Можно добавить, что и осуждать пошлость — тоже пошлость, уже в квадрате, поскольку само употребление этого слова подразумевает вполне стандартное «интеллигентное» и «брезгливое» к ней отношение. Поэтому прав был Чехов, выставляя пошляками именно борцов с пошлостью, таких, как сухая и правильная Лида Волчанинова из «Дома с мезонином».
Отчего же в России пошлость ходит по кругу и тот, кто упорнее всех обличает ее, оказывается пошл вдвойне? В быковском стихотворении дан ключ к определению пошлости: «вкус уныл, а пафос беспределен!» Особенность российского общественного дискурса — его пафосность, повышенная эмоциональность и категорическая оценочность.
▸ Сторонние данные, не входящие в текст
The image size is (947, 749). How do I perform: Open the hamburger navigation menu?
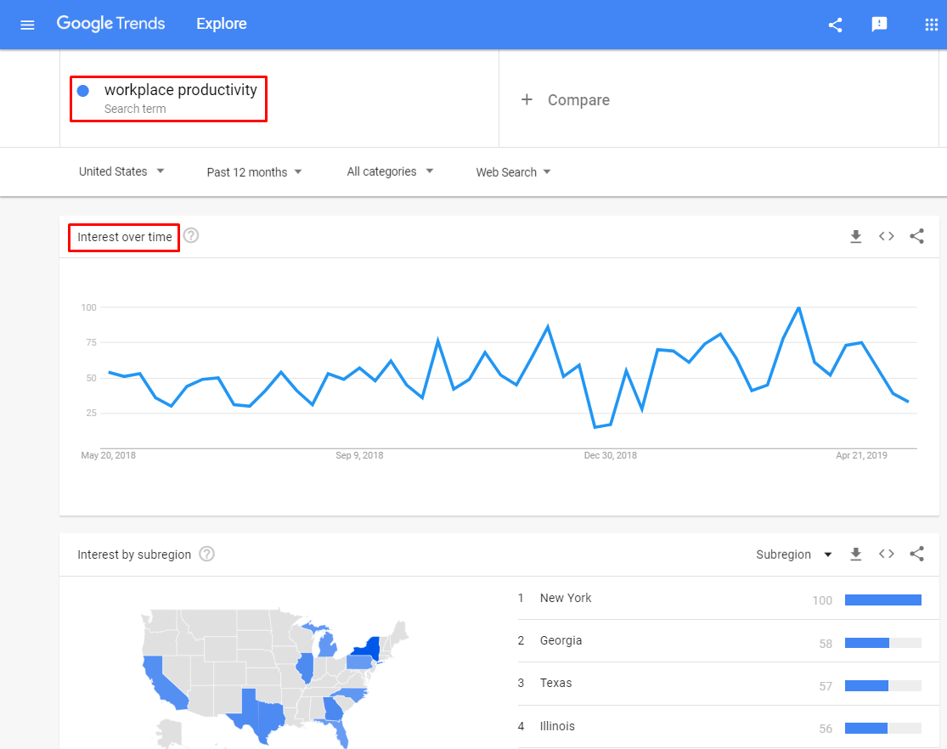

Изучая язык советской эпохи, можно прийти к выводу, что лексические значения слов неразрывно срастаются с экспрессивными и оценочными. Слова «пролетарий» и «материализм» возбуждали энтузиазм и горячую веру, а «буржуазный» или «идеализм» — презрение и вражду. Слова становятся сигналами для определенных действий и отношений. Вот это и есть пошлость: запрограмиро-ванность поведения, отсутствие личного подхода и самостоятельной рефлексии. Такое чрезмерное развитие второй сигнальной системы академик Иван Павлов считал характерным для своих соотечественников: «Русский ум не привязан к фактам. Он больше любит слова и ими оперирует. <…> Русская мысль совершенно не применяет критики метода, т. е. нисколько не проверяет смысла слов, не идет за кулисы слова, не любит смотреть на подлинную действительность» («Об уме вообще, о русском уме в частности»).